The Walking Dead star Ross Marquand wishes the show didn't lose Rick Grimes (Andrew Lincoln) and son Carl (Chandler Riggs).

"See, I wish — I mean, obviously, the show deviates — I just wish Rick and Carl were still around," the Aaron actor told co-star Dan Fogler on Fogler's 4d Xperience podcast when discussing a plot twist from issue #191 of Robert Kirkman's comic book, which ended with Rick gunned down by an assassin.

"I think everyone knows at this point if you're a fan of the show, and they've announced, that there's gonna be more with Rick," Fogler added of Lincoln's Rick, set to next appear in a trilogy of Walking Dead movies after surviving a bridge explosion early on in TWD Season 9.

"So you know he's not really dead. But Carl, I think in the comic books Carl goes on to be the next hero, the next big savior of everything."

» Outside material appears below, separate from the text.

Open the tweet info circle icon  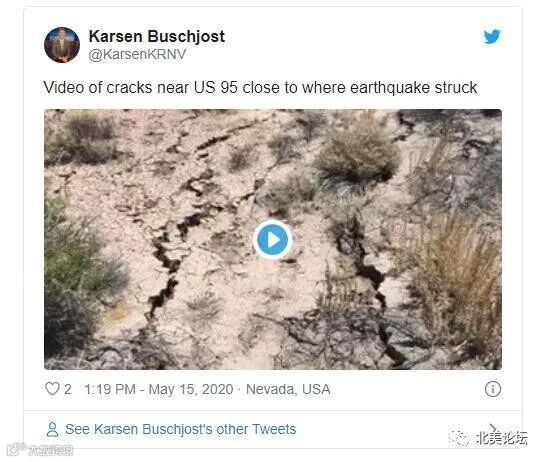[493, 389]
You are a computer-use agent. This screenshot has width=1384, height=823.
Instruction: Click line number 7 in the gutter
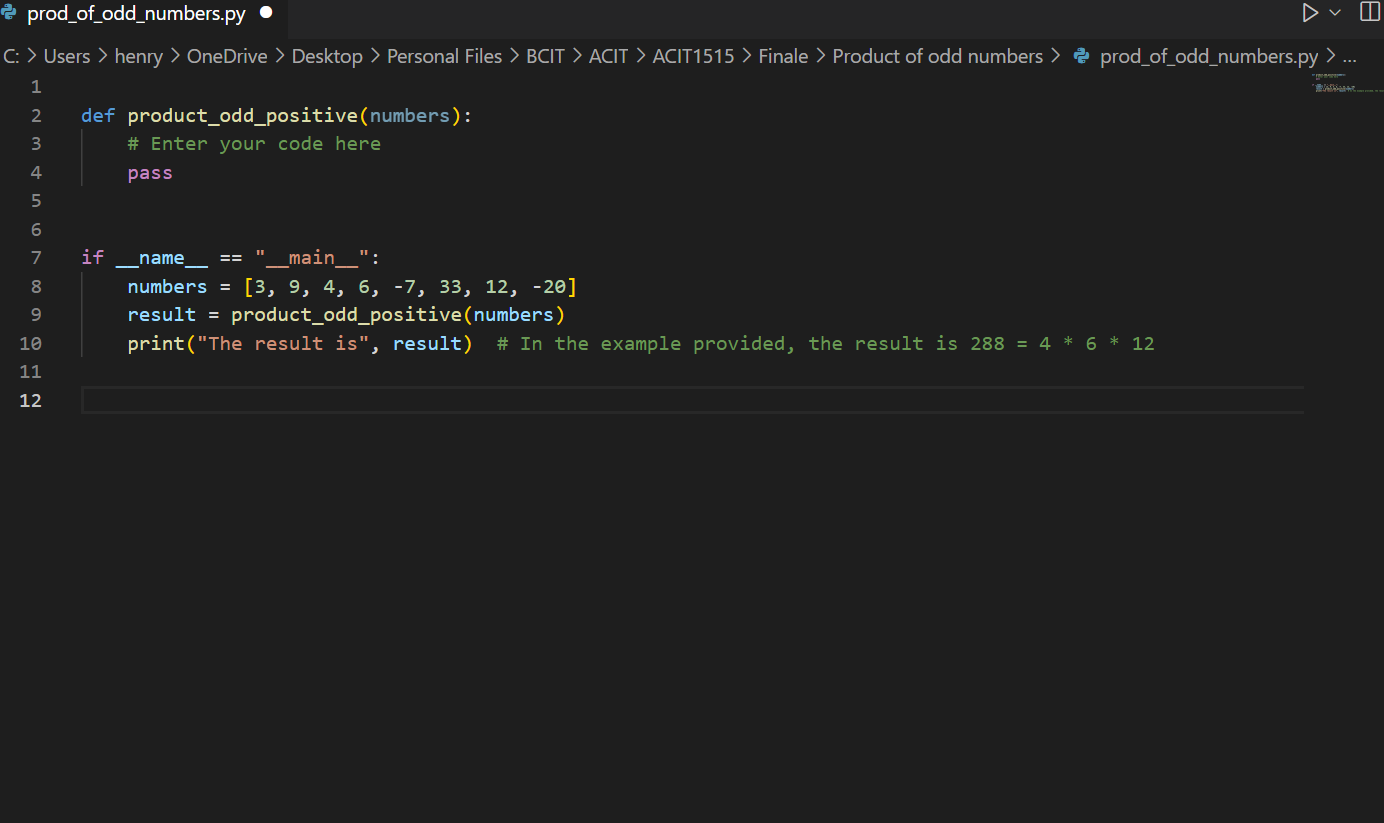pyautogui.click(x=36, y=257)
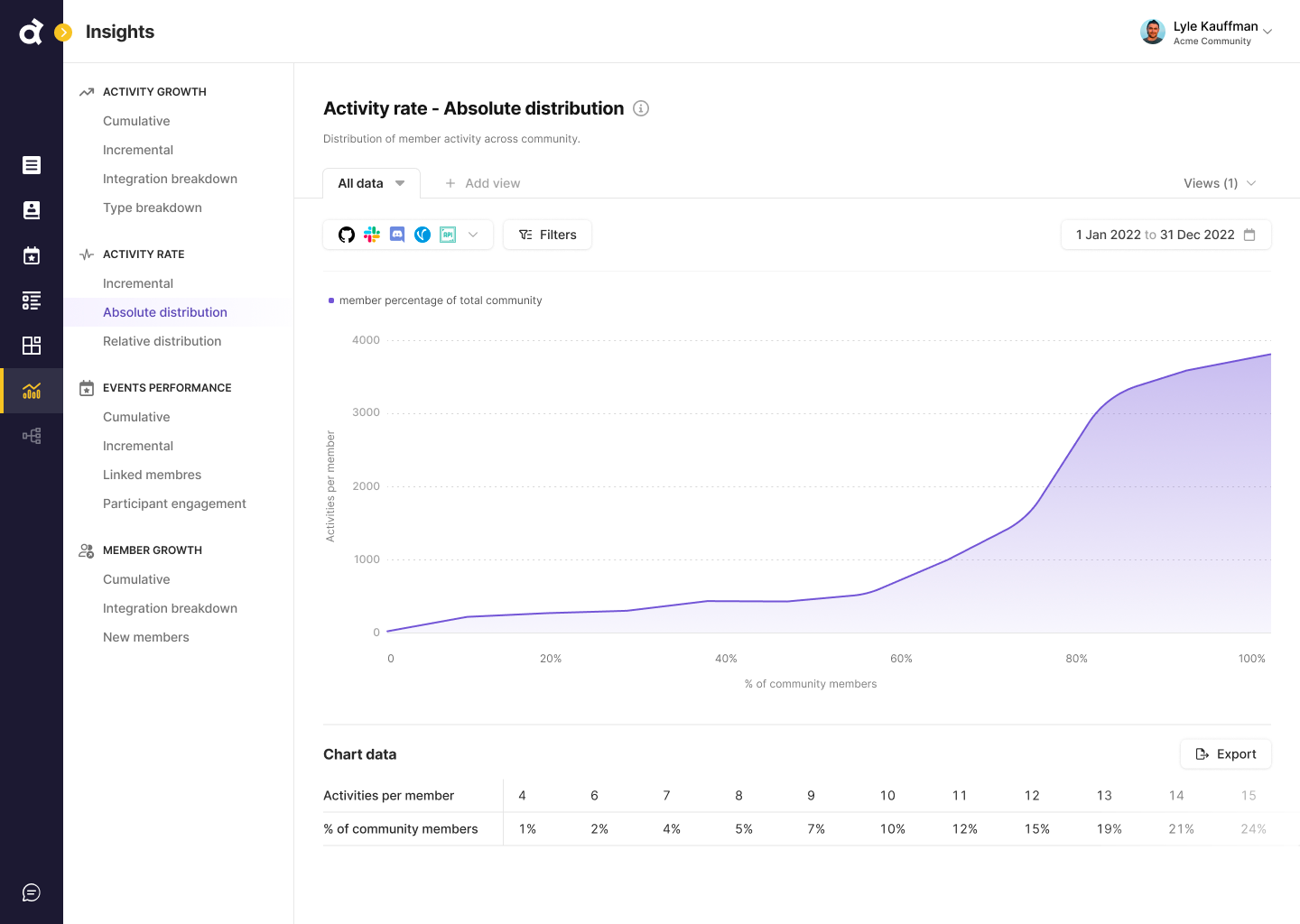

Carl, who survived through the final issue of Kirkman's comic book, was killed off midway through Season 8 of the show after suffering an incurable walker bite. Rick's apparent death and subsequent disappearance on the television show is another major deviation from the books, changes Kirkman came to embrace acting as producer on the AMC series.

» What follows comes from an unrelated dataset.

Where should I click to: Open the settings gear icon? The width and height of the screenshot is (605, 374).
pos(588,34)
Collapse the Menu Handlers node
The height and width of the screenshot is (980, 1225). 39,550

"It's something that I've gotten used to, it happens from time to time on the show," Kirkman said on Talking Dead when asked about losing Riggs' Carl, a decision made under then-showrunner Scott Gimple.

"Really if anything, it just makes me more excited. I think that any time that path is not set, any time you can't look at a comic book series and go, 'oh, I know exactly what's going to happen,' it makes things a little bit more exciting."

Ultimately, Kirkman added, such departures from the source material "just makes for a better show."

"We're all so inspired by the comics," The Walking Dead showrunner Angela Kang said at PaleyFest 2019, where the writer-producer explained the show's many deviations from Kirkman's books.

"Kirkman is such a master of the page-turner. You read it and it's like a juicy, juicy, just fun comic book to read. There's so many wonderful, iconic moments in the comics. Moments you get to and just say, 'Oh my God, I can't believe he just did that. I have to see this on screen!' As writers, as with any fans of the comics, we have those same responses. But with the show we have such a different array of characters and such different circumstances that it's never going to be exactly the comic, nor should it be. It's a different medium."

Such circumstances include Lincoln's desire to exit the television show, which allows Kang and her team of writers to make drastic changes capable of surprising even veteran comic book readers.

"So what's really fun is to go, here's that amazing moment in the comic and here's how it made us feel," Kang said. "Now, how do we capture that feeling, even if the way you get to it is not literally the same way that the comic book got to it?"

The Walking Dead Season 10 premieres this October on AMC.